--- TASK 1 ---
Please answer these about the elegy for Harvard's outgoing president:
(a) Which newspaper broke the news of his resignation?
(b) On what website did some students bet on his staying at Mass. Hall beyond June?
(c) Which faculty's members had targeted him before last February?
--- TASK 2 ---
Continue the elegy for Harvard's outgoing president from where it stops.

--- SELECTED EXCERPT ---

Losing Money on Larry

An elegy for Harvard’s outgoing 27th President

It is fitting that the Wall Street Journal broke news of his resignation. Larry is the son of two economists, the nephew of two Nobel laureates in Economics, the former Chief Economist of the World Bank, and has a PhD in Economics himself. With such expertise, he would probably have advised students against their play for profit at tradesports.com, where some bet on his continued presence at Mass. Hall beyond June. He would have been right; it failed. Yet, the context of his resignation makes me uncaring about the fate of some of my friends’ lost dollars.

It is true that once upon a time, Larry commented on women in science. Yet it is wrong to point to this as the genesis of his troubles. Despite the storm that ensued, the anger from faculty members predated his catalytic remarks. Whether it was from depths of the African and African American Studies department or due to his heretical lack of manners that professors consistently complained about, Faculty of Arts and Sciences (FAS) members had set their sight on Larry far before last February. Yet they used that pretext to launch the first no-confidence vote. Because you were unfairly pre-judged, you should not go, Larry.

--- INFORMATION SUPPLIED ---

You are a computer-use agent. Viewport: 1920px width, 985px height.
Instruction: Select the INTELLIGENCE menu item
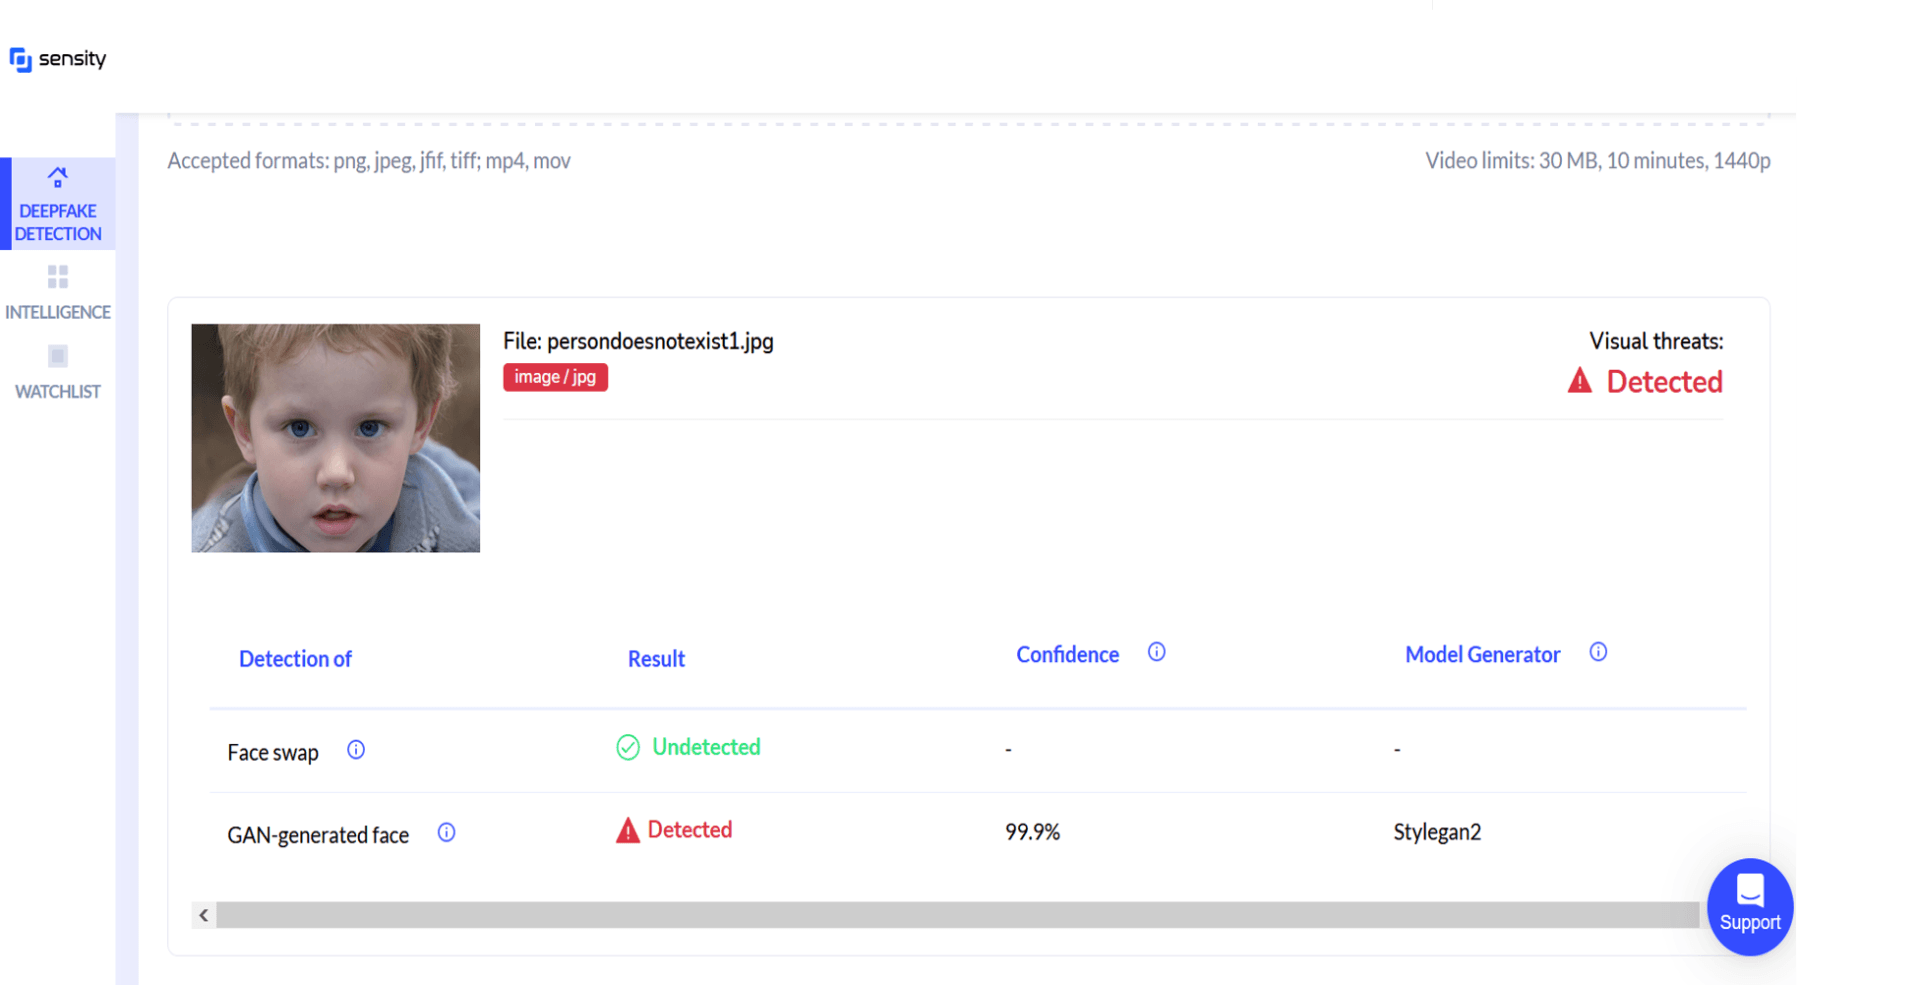click(58, 292)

--- EXERCISE OUTPUT 1 ---
(a) The Wall Street Journal
(b) tradesports.com
(c) The Faculty of Arts and Sciences (FAS)

--- EXERCISE OUTPUT 2 ---
A few days ago, the threat came right back to center stage, again without strong foundations. FAS members eagerly seeking more power in the quest for a new Dean used clichéd arguments like the supposed shielding of Jones Professor of Economics Andrei Shleifer. What is most unfair is that such claims have been legally disqualified for months. Till this day, the attacks from the Faculty remain vague and unsubstantiated. Because Harvard history shows that the most impressive presidents were the strongest ones, you should have kept fighting, Larry.

And there is a world beyond FAS. The fact that other schools did not echo “no-confidence” means that they were not dissatisfied with Summers. Even the words from the former Graduate School of Arts and Sciences Dean come from within the bowels of FAS. With the exception of the empty chair at the Business School, silence from the Government, Law, Medical, and other schools is indicative. Besides, Corporation members like James R. Houghton ’58 were also supportive of Summers’ strong leadership all along. Because Harvard extends beyond FAS, you should have stayed, Larry.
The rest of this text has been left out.